Apparently, those kind of judges are completely unamerican. The irony here is that some Clinton supporters, many of whom are drawn to the candidate because of her commitment to feminism and abortion rights, would cast a vote for McCain and against Roe v. Wade if Barack Obama is nominated. It's time for them to listen to John McCain and hear what he's been saying. I can guarantee they won't like it.
Addendum: On the subject of Barack Obama, allow me to take a little sidetrip to blow my own horn. I said he should start looking for a running mate to force Clinton off the front page. News has come out that Barack Obama's looking for a running mate.

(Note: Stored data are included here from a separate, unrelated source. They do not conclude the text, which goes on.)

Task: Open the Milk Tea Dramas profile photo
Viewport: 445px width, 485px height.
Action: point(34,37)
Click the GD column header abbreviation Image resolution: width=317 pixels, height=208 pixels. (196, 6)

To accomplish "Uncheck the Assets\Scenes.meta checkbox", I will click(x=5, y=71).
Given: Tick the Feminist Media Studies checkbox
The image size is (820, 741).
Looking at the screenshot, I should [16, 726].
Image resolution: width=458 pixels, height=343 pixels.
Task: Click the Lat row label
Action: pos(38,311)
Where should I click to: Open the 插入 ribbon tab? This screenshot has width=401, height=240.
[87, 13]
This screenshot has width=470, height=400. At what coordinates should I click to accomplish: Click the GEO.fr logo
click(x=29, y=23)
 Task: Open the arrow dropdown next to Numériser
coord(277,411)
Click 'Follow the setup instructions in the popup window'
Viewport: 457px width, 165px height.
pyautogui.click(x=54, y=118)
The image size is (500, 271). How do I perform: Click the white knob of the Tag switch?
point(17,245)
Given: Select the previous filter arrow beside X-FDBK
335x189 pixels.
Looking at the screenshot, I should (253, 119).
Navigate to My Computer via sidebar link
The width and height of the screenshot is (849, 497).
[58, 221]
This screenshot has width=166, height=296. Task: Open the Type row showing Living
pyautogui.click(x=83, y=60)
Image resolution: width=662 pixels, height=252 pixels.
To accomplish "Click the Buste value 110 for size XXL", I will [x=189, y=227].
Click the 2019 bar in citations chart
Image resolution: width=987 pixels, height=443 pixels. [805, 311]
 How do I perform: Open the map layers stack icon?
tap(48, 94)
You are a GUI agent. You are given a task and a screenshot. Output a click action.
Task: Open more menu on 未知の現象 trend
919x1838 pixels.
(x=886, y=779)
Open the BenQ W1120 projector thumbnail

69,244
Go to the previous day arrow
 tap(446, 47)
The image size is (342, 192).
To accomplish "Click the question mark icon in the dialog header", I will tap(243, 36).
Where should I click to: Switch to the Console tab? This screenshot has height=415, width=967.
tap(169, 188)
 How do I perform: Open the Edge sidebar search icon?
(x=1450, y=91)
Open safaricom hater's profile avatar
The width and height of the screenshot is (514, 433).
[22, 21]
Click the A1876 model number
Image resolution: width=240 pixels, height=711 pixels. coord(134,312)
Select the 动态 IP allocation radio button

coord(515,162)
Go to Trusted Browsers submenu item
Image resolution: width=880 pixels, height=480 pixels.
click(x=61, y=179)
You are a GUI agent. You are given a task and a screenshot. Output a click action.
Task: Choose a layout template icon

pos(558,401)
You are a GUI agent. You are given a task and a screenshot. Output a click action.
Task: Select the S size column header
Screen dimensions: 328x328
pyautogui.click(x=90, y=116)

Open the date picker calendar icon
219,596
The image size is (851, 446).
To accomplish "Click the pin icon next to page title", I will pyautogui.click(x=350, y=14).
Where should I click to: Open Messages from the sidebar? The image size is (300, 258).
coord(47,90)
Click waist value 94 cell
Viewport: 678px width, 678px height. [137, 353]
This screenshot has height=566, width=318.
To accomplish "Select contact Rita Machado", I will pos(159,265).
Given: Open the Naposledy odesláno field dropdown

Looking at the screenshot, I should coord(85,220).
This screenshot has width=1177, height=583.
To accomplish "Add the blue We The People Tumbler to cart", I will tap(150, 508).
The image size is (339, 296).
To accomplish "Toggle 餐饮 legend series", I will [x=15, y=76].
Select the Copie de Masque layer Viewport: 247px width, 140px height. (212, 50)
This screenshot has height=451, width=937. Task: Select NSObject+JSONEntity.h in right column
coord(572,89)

Yay for me. I wish I could believe I had something to do with it.
-Wisco
Technorati tags: politics; Barack Obama; Hillary Clinton; abortion; civil rights; Supreme Court; law; elections; 2008; Republican; Democrat; A vote for John McCain is a vote against Roe v. Wade
1 comment:
Dude...the story was scary enough, y'all didn't need to throw a picture of Satan on there to convince us! What? That was an actual picture of Bork? Well then, we're royally fu@&ed if McBushFlipFlopper wins.
McBushFlipFlopper's a maverick war hero, so the MSM tells me every day, don't ya know!
If McBFF (McBushFlipFlopper) wins, I'm moving to Iraq!